Deprecate composer 1

Since modern Drupal core requires Composer 2, our Composer 1 traffic is very low - less than 0.5% for all traffic, 1.3% when counting by IP address. We should remove Composer 1 support before thinking about moving this code from Drupal 7 to modern Drupal.

Adding #3325040: [Packaging Pipeline] Securely sign packages hosted on Drupal.org using the TUF framework and Rugged → as a parent issue. Composer 1 support causes https://packages.drupal.org/8/packages.json to be updated frequently. TUF will flag any time that packages.json is updated, but the hash of the file has not been updated. Once Composer 1 is no longer supported, https://packages.drupal.org/8/packages.json will effectively become a static file, greatly reducing the impact of any rugged/signing disruptions.

And we need to get this done before updating this codebase to modern Drupal.

This will happen in 2 phases:

• Stop updating Composer 1 metadata - Composer 1 will still be functional with packages.drupal.org, but will not have any new releases or other updates. I’d like to do this in about a month, the week of August 5 or 12
• Remove Composer 1 metadata - Composer 1 will no longer be able to use packages.drupal.org. I’d like to do this a month or two later, the week of October 1 would put it after DrupalCon Barcelona

Both can be announced directly to users like https://packagist.org/packages.json has

"warning":"Support for Composer 1 is deprecated and some packages will not be available. You should upgrade to Composer 2. See https://blog.packagist.com/deprecating-composer-1-support/","warning-versions":"<1.99"

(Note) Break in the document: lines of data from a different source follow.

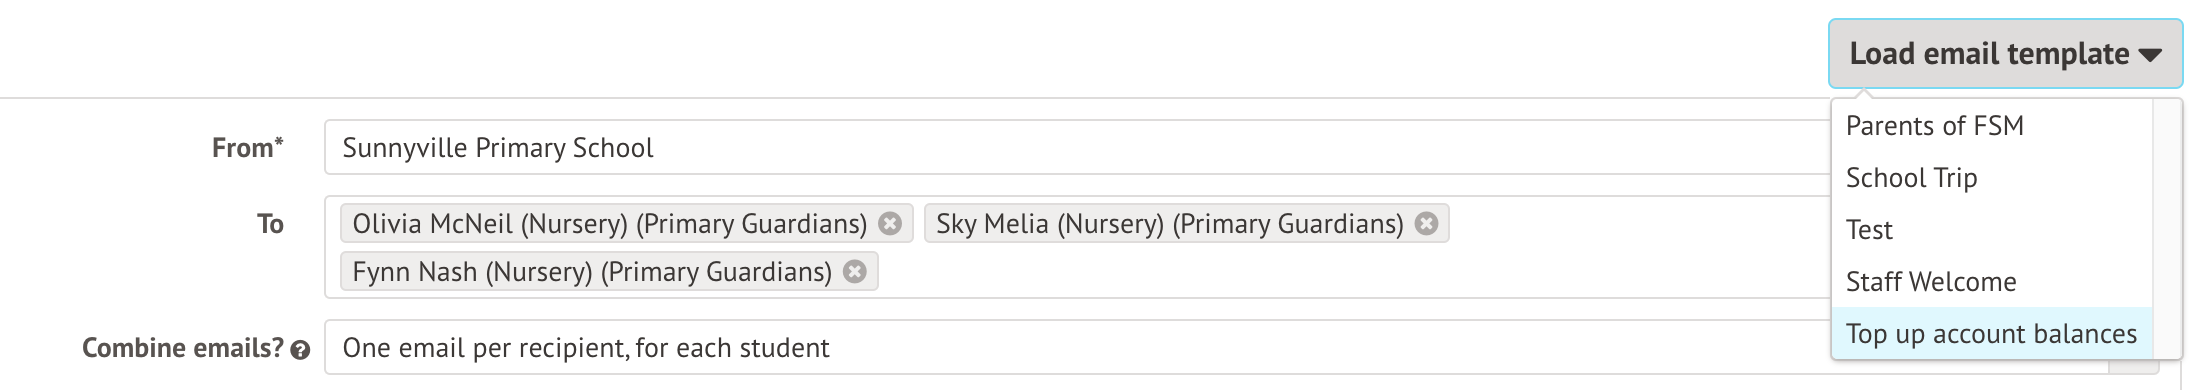Viewport: 2192px width, 390px height.
Task: Click the Load email template caret arrow
Action: pos(2150,56)
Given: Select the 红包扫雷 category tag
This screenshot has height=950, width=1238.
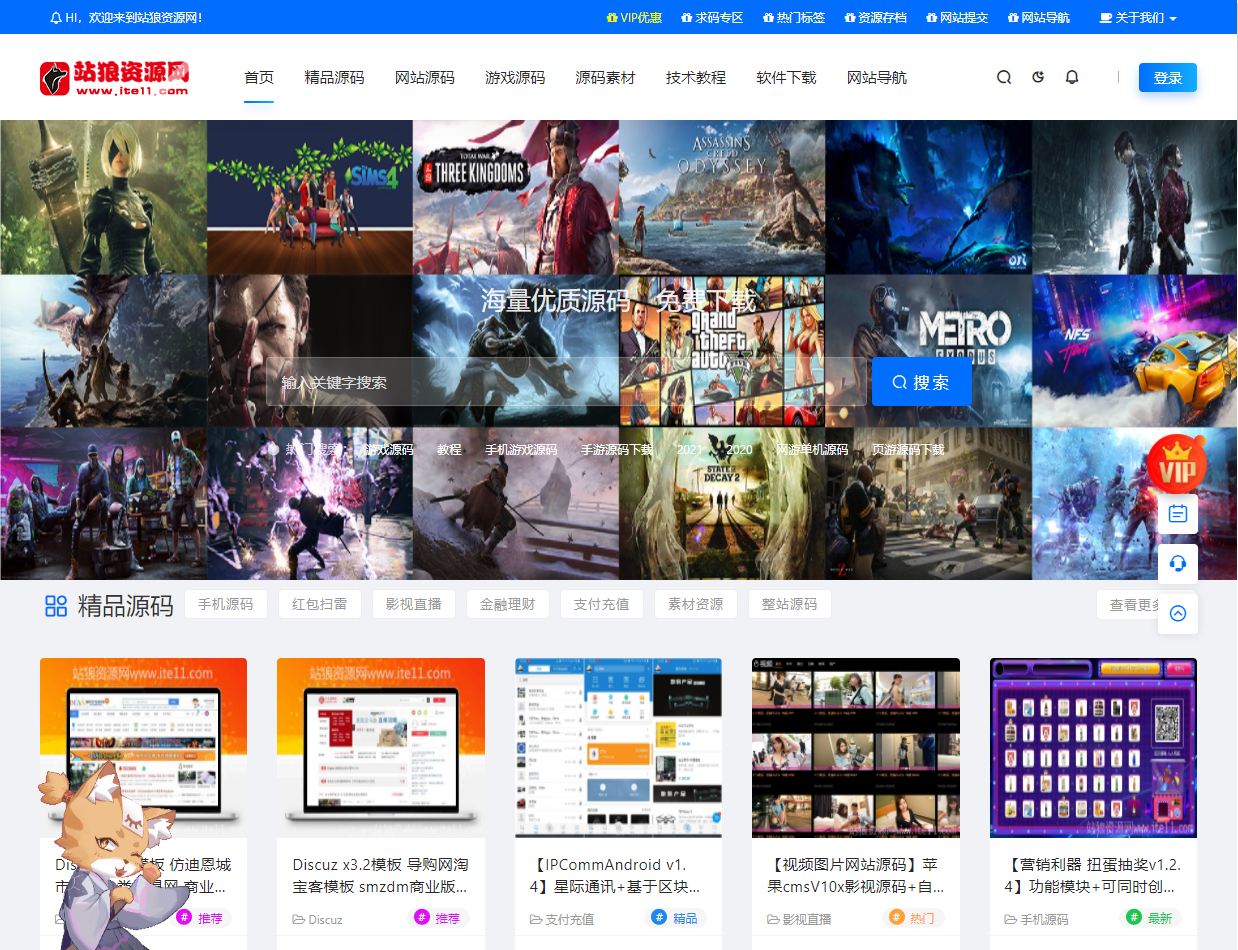Looking at the screenshot, I should pos(320,604).
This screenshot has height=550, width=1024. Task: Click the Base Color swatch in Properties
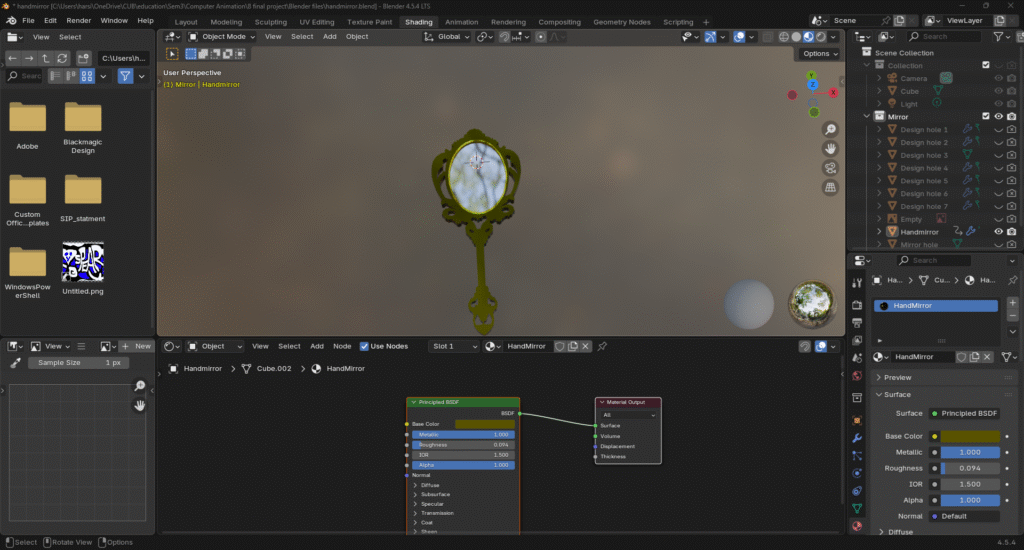tap(969, 436)
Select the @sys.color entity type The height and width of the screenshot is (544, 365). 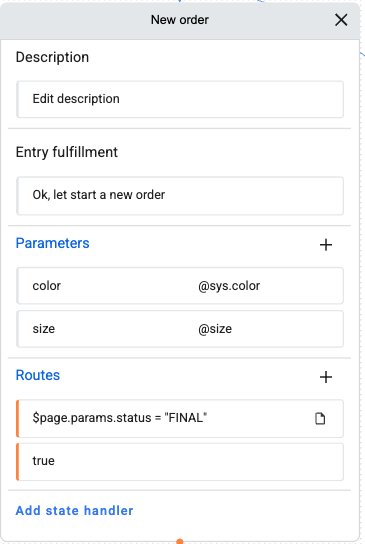[x=229, y=286]
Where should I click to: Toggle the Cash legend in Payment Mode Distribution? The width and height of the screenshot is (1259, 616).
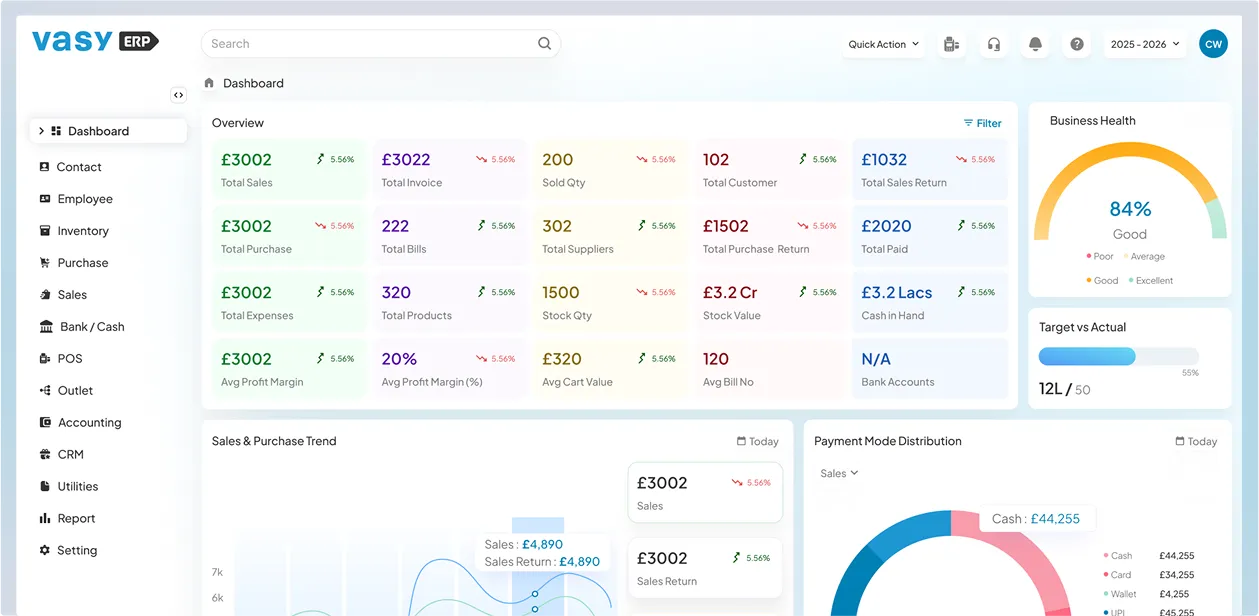pyautogui.click(x=1118, y=555)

And we should have various other announcements, including a couple blog posts.

Wouldn't it be better to set the version constraint to <2.0 . Theoretically you can have V1.100 (even though the highest composer 1 version is 1.10.27).

Should the message include the steps required to upgrade? Or a link to those steps?

This will be displayed alongside Packagist.org’s warning:

Warning from https://repo.packagist.org: Support for Composer 1 is deprecated and some packages will not be available. You should upgrade to Composer 2. See https://blog.packagist.com/deprecating-composer-1-support/

https://packagist.org/packages.json uses "warning-versions":"<1.99" I’m not sure if they have a reason for that, but I’d rather follow their lead, even if it might not be technically correct.

We should definitely link to our announcement about packages.drupal.org’s support, once its drafted & posted.

This will be displayed alongside Packagist.org’s warning:

Great! So that's covered then ;-)

https://packagist.org/packages.json uses "warning-versions":"<1.99" I’m not sure if they have a reason for that, but I’d rather follow their lead, even if it might not be technically correct.

Yes, makes perfect sense in that case 😉 and +1 for linking to the official Drupal announcement

The warning is now deployed and the announcement is at https://www.drupal.org/drupalorg/blog/ending-packagesdrupalorg-support-f... →

I've put some notes for the changes needed in child issues.